> [WHAT YOU WILL DO] From the entries below, gather each line containing the word "accomplish".

※

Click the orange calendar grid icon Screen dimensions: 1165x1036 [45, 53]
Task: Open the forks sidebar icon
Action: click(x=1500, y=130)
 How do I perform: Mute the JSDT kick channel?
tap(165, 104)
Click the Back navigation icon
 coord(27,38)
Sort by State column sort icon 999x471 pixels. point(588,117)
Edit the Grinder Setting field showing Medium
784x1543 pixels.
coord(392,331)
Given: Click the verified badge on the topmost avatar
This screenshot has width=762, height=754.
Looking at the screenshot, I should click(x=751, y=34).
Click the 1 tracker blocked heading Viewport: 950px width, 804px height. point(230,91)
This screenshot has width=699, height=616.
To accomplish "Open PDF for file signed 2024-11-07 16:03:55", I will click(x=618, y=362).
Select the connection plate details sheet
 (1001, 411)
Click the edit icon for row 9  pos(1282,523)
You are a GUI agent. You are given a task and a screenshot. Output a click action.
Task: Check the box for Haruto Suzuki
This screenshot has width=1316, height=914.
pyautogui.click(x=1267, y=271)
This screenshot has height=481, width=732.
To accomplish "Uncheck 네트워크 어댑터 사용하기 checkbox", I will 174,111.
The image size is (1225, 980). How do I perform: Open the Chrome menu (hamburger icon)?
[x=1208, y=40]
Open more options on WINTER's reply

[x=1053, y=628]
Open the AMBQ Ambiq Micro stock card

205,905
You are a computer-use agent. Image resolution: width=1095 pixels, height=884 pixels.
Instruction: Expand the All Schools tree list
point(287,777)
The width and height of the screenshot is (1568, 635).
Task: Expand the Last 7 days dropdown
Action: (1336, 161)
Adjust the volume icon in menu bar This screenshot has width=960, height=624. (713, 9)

※

> [SOLUTION TO THIS EXERCISE]
To accomplish "Open PDF for file signed 2024-11-07 16:03:55", I will click(x=618, y=362).
To accomplish "Uncheck 네트워크 어댑터 사용하기 checkbox", I will 174,111.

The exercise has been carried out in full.